It is also time that we move away from the redevelopment ponzi scheme of business. The whole thing is based upon stealing private property by threat of condemnation under the ruse of some hacks definition of blight. The supreme court left the door open for state and local governments to protect the publics property rights. What has this city done? ZIP!
It is time to move Development Services back under the Planning Department where it was before McCrory corrupted that operation. The big developers buy their way in that department with worthless flim-flam E.I.Rs, expediting fees that the small businesses can't afford and the big ones just pass along. Then the city could cut loose the employees that are loaned to the redevelopment agency. The same ones that were caught running a crooked election in the North bay area (I witnessed that one.)
By the way did you listen to the Kroll report on T.V.? If you listened carefully they did exactly what they were hired to do. Present strongly worded slaps on the wrists with white wash and backpeddling on anything more than that. The other thing is when you or I hire someone we have to pay the bill not someone else like your or my neighbors (taxpayers). Seems like KROLL also recommended hiring more "independent" accountants. Did they mean ones that worked for Enron, Worldcom, Tyco, Perigrine, Adelphia and the like?
—Jarvis Ross, Point Loma
Pat Flannery May City Council Update
5/16/06, Yesterday, a well-known hit man for the Municipal Employee's Association, attorney Dan Coffee acting under the sickening protection of Council President Scott Peters (who himself owes his Council Presidency position to MEA sponsorship) demeaned the decorum of City Hall by engaging in a lengthy and disgusting personal rant against our elected City Attorney Mike Aguirre.
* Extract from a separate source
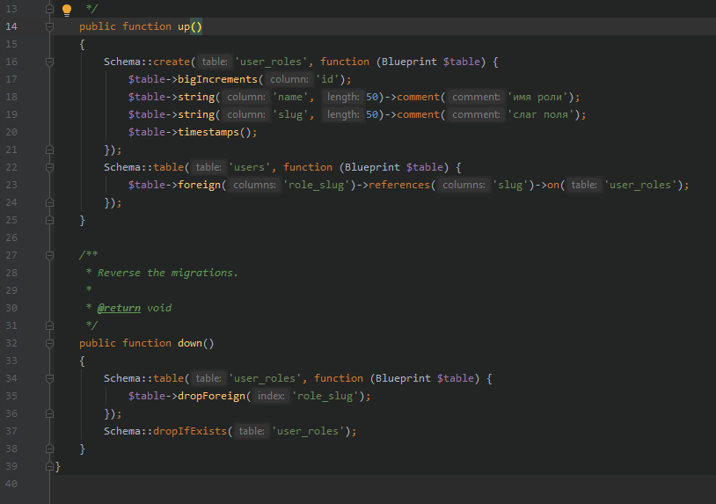Click the dropIfExists method call

190,431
Why? Because Peters and his MEA friends are in mortal dread of the growing wrath of the people over the rape of the city's pension fund. Peters even allowed Howard Guess, well known to him as an MEA member and fierce opponent of Aguirre, to masquerade as an Aguirre supporter so that Peters could allocate 15 more minutes to those opposing Aguirre. Now that's dirty pool and Aguirre called him on it.Yesterdays' rants coordinated by Peters clearly indicates how desperately some Council Members fear the growing success of Aguirre's pursuit of pension illegalities.
The election of Mike Aguirre deprived the MEA and their Council friends (a devil's brew if ever there was one) of a compliant City Attorney. Previous holders of that Office such as Casey Gwinn not only facilitated the MEA in raping the City by ignoring the illegal pension benefits but by signing off on the billion dollar giveaway to developer Corky McMillan and "negotiating" the notorious Chargers' ticket guarantee.
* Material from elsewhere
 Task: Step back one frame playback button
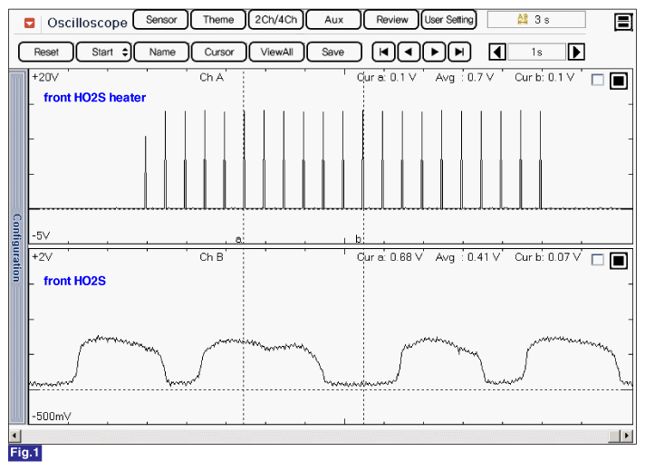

So rather than being offended by yesterday's coordinated rants I am encouraged that Mike Aguirre's fight against greed is starting to bite.It seems to me that Peters for one is feeling the heat. If an American icon like Congressman "Duke" Cunningham can go to the pokey, mere City Council Members are clearly vulnerable. If Scott Peters has no consciousness of guilt why is he resisting Aguirre's request for a deposition regarding his involvement in the pension problem? Why will Peters not sit down with our City Attorney and help him in his enquiries? To me such behavior has all the hallmarks of consciousness of guilt.
For more Blog insight: patflannery.com/SanDiegoToday.htm
Watchdog to Watchdog: Erica Mendelson and Carl deMaio:
I enjoyed our discussion when we met a year ago. Certainly our local gov't needs many watchdogs, and I had hopes that your group could perform a positive role.
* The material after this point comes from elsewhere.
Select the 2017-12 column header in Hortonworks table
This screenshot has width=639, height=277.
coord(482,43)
I am disturbed by your recent press release praising Acle and Faulconer. In my opinion, all four council candidates have voiced generalities about making gov't more efficient, cutting waste, etc. Their written and verbal statements offer fews clues about their fiscal policies. What I find more meaningful is to look at their civic and employment backgrounds and who's backing them.
The Performance Institute's endorsement of Sanders and now Faulconer and Acle make it appear that you are a promotion arm for Republicans. I am registered as a Republican, but do not give much weight to party affiliation at election time. I can't say that I've found Republicans to be more financially responsible or conservative. Compare Clinton's surpluses to the Reagan or George W. Bush deficits. Or Maureen O'Connor's record to the giveaway years under Susan Golding.
This leads to a crucial question: Who bears more responsibility for the city's financial crisis: Union employees at the city who negotiated higher wages and benefits? Or the mega-project promoters who encouraged large expenditures of public money for the Ballpark, Republican convention, Convention Center, stadium expansion, Chargers ticket guarantee, NTC, etc., thus diverting money from infrastructure and the pension fund?
Since infrastructure deficits are a huge and growing problem, †which candidate is more likely to demand fully-funded infrastructure before new development is approved? (the street & freeway improvements, mass transit, parks, libraries and schools needed to serve the new projects)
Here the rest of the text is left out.